START Task inputs

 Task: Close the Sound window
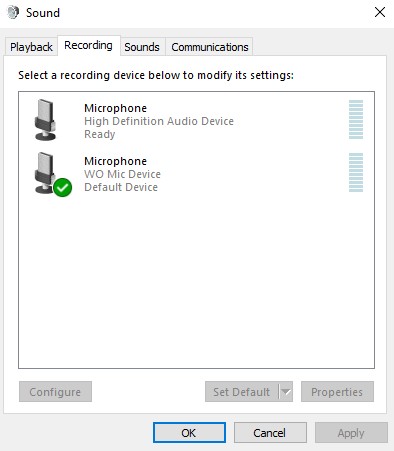tap(380, 12)
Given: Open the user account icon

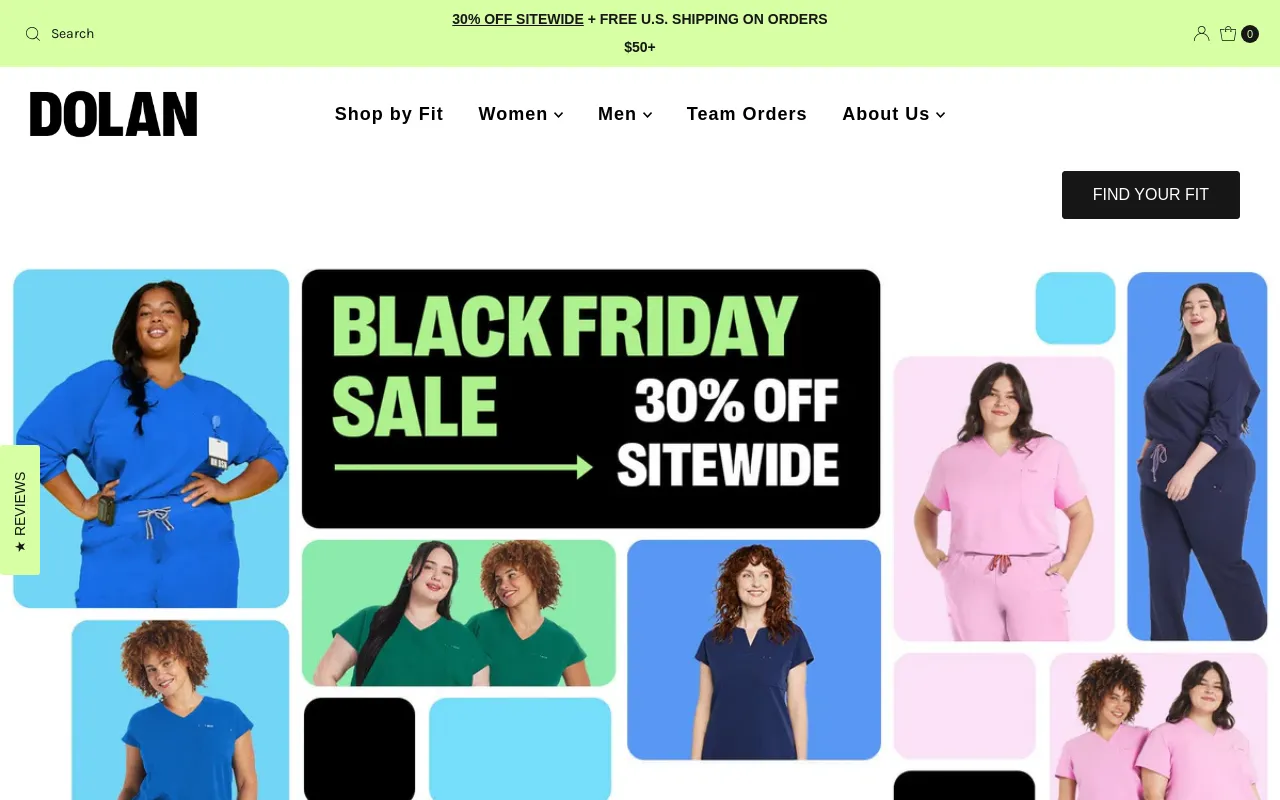Looking at the screenshot, I should coord(1201,34).
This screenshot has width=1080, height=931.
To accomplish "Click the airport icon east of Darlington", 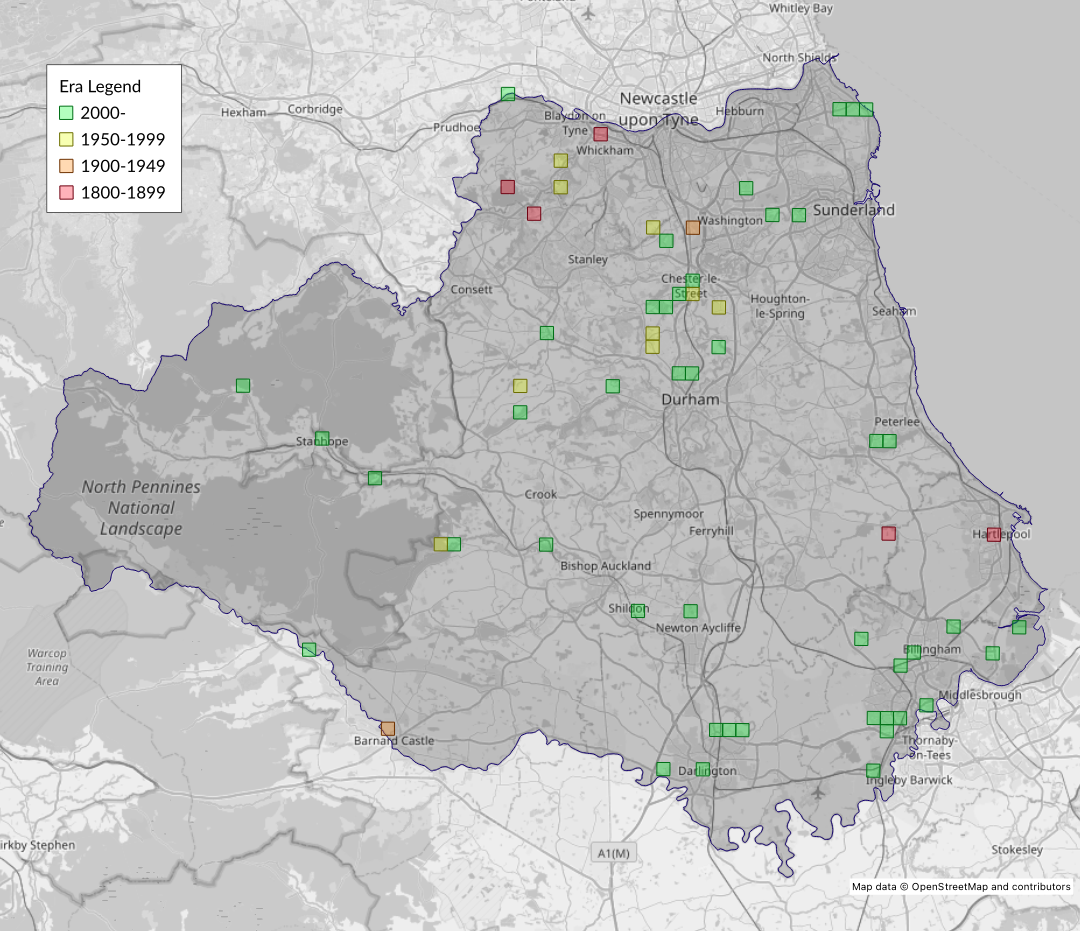I will (x=819, y=792).
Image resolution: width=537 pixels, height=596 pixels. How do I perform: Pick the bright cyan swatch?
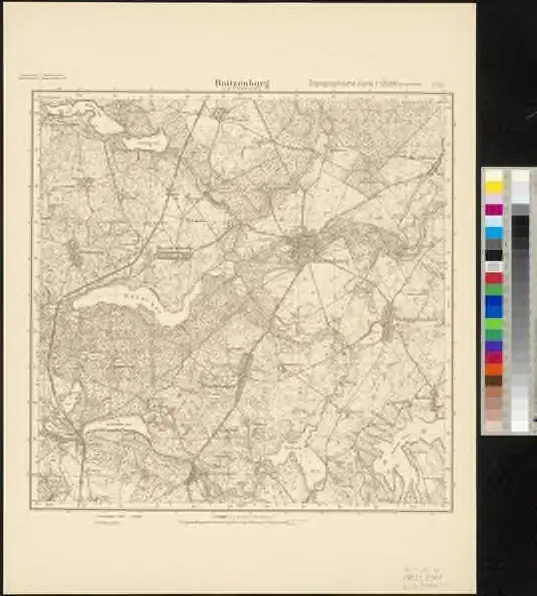(494, 233)
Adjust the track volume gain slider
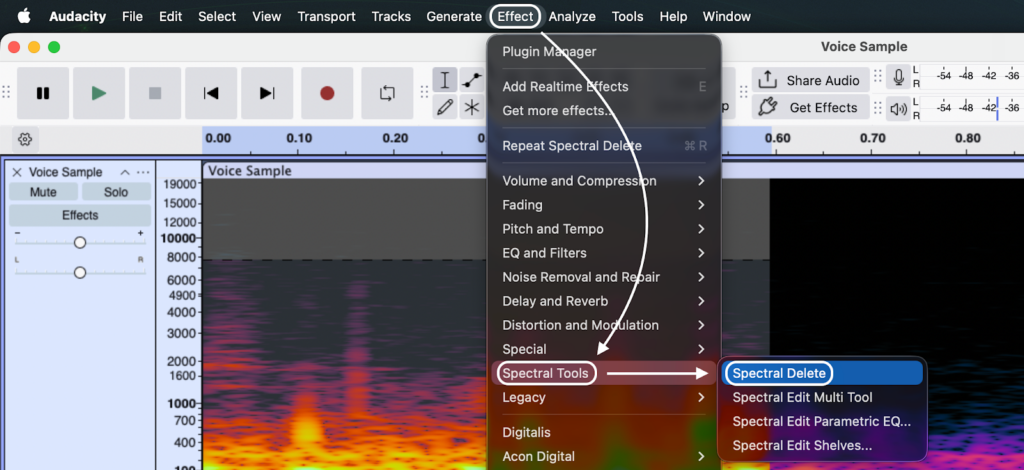Image resolution: width=1024 pixels, height=470 pixels. (80, 243)
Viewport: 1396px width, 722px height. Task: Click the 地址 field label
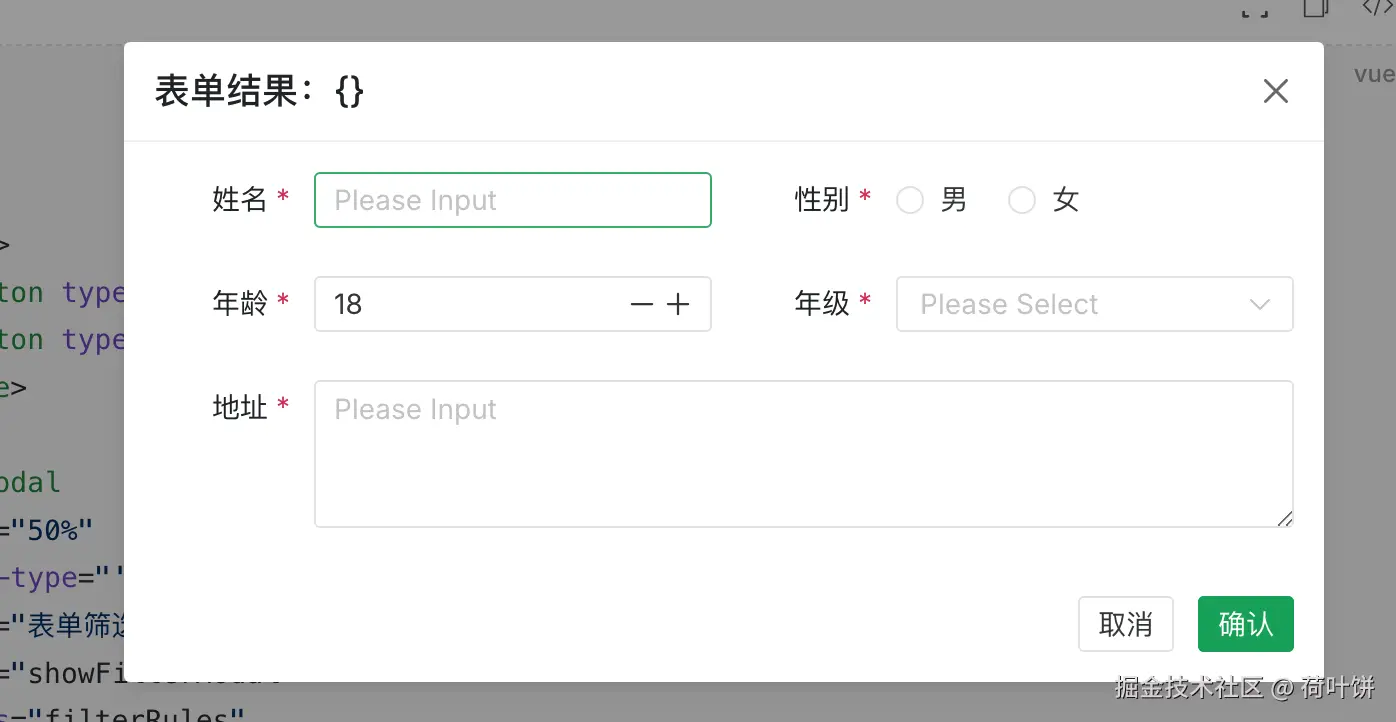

END Task inputs

**Your task:**
Leave every picture out and write out, word for word, the lines from the one that contains "Adjust the track volume gain slider" through the last line of the records.

**Completed task:**
Adjust the track volume gain slider
Image resolution: width=1024 pixels, height=470 pixels. (80, 243)
Viewport: 1396px width, 722px height. Task: Click the 地址 field label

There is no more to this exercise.